C’è anche la pandemia, certo: le mascherine sono entrate nel nostro immaginario e nella nostra estetica, sono il feticcio della contemporaneità in preda al contagio. Ciononostante, ritornano nei manifesti una serie slanci volti al superamento anche della dicotomia malata che vede opporre l’umano al pianeta: il tema dell’ambiente, della convivenza interspecie, della relazione non solo biologica con la Terra, della sostenibilità e della responsabilità che ne deriva è forte nei poster disseminati nello spazio pubblico di Bologna, una serie di cartoline dall’antropocene da cui è difficile distogliere lo sguardo.
“Mai come per questa edizione della call for artists abbiamo chiesto allə artistə di prodursi in un gesto immaginifico: per molti versi il progetto si è trasformato in una call for visions, raccogliendo un’incredibile serie di visioni sul futuro, per certi versi dal futuro.
Abbiamo chiesto di rappresentare con linguaggi visivi contemporanei cosa ci aspetta oltre il capitalismo, in seguito alla prossima crisi climatica, dopo aver compiuto 30 anni, dopo il crollo del patriarcato, dopo la malattia, dopo l’impero, dopo il punk, dopodomani.
Le risposte sono arrivate su poster e contengono universi, utopie, scenari postumani, società decoloniali, tratti di una posterità prossima, nuove estetiche e nuovi segni di liberazione: contengono visioni dal futuro.”

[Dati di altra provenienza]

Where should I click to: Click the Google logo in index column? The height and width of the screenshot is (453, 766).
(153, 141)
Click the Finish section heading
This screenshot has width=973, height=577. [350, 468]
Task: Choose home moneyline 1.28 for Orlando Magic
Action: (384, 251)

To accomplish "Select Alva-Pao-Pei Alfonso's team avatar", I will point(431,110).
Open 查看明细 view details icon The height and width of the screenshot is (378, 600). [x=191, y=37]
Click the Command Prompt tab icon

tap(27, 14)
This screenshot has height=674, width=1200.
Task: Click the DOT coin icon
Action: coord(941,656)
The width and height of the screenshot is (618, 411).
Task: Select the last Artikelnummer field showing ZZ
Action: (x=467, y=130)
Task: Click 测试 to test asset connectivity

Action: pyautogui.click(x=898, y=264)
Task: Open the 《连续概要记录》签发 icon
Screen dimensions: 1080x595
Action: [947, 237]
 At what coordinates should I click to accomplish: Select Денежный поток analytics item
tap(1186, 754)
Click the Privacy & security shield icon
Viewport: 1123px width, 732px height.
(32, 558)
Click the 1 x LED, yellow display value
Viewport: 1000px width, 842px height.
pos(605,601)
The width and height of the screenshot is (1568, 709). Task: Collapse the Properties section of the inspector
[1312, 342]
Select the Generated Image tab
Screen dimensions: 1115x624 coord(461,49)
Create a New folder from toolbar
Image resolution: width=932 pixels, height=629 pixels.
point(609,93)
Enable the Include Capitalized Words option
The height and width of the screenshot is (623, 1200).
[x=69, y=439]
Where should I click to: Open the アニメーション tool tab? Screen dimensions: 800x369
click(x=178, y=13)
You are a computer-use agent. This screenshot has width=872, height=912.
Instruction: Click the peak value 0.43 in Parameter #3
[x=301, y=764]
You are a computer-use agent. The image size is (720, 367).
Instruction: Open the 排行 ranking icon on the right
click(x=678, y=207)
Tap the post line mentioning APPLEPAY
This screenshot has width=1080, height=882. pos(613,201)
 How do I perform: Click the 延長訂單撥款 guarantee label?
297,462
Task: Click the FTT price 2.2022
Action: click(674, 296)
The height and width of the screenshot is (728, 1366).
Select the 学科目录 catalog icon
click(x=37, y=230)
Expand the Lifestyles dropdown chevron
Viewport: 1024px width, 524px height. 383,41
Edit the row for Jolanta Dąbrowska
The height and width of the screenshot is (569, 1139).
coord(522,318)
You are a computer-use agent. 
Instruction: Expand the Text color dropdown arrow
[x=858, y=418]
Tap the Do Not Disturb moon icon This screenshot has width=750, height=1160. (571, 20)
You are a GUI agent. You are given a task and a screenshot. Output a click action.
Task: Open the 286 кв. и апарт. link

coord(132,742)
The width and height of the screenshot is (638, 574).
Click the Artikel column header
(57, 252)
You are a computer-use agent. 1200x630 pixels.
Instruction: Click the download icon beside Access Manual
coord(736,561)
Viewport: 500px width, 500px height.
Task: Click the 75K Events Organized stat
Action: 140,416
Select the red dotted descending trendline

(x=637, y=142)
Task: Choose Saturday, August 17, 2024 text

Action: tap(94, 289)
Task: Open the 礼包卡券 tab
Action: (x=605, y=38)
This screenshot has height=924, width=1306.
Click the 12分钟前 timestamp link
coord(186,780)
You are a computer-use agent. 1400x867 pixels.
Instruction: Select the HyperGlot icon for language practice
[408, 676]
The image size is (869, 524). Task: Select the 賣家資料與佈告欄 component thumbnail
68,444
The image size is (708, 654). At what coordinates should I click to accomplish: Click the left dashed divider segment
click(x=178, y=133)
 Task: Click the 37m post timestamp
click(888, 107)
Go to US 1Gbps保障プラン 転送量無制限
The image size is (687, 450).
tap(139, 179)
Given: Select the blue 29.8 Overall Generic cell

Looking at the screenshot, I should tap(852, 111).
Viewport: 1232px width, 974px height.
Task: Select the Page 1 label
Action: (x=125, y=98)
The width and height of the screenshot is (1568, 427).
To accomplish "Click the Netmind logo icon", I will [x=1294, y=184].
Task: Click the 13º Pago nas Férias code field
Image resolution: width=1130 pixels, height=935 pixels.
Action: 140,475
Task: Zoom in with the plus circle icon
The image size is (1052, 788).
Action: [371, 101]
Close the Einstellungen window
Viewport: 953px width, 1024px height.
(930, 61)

D’altronde il testo della call di CHEAP apriva ad un ipertesto di riferimento molto ampio che va da Mark Fisher a Donna Haraway, intersecando anche la science fiction caraibica, il manifesto xenofemminista, lo sguardo dei Motus rivolto ai futuri fantastici a Santarcangelo, l’installazione sul tetto del Berghaim a Berlino “Morgen ist die Frage” (Domani è la domanda).”
Immaginari evocati con una call for artists che arriva, polifonica o polimorfa, nelle strade di Bologna agendo un’evidente azione collettiva di riappropriazione della città e degli spazi urbani:
“CHEAP ha scelto come contesto lo spazio pubblico della città: dal 2013 lavoriamo in strada e il fatto che le città non siano luoghi neutri ci è drammaticamente chiaro, per una questione esperienziale prima che teorica. Esattamente come le società in cui viviamo, le città che abitiamo riproducono dinamiche di esclusione e privilegio, sulla base del genere della razza e della classe.
Le barriere che i nostri centri urbani oppongono sono fisiche e economiche, oltre che simboliche: proprio su questo livello, su quello del simbolico, si posizionano i nostri interventi di arte pubblica, i progetti che sedimentiamo sul paesaggio urbano e che hanno il delicato compito di coltivare una conversazione con chi abita e attraversa la città.
Una conversazione all’interno della quale abbiamo portato attraverso le pratiche dell’arte, declinata come arte pubblica di protesta e di strada , l’idea di un diritto alla città per tuttə: l’idea di una città inclusiva, intersezionale, femminista – l’idea di una città più giusta.”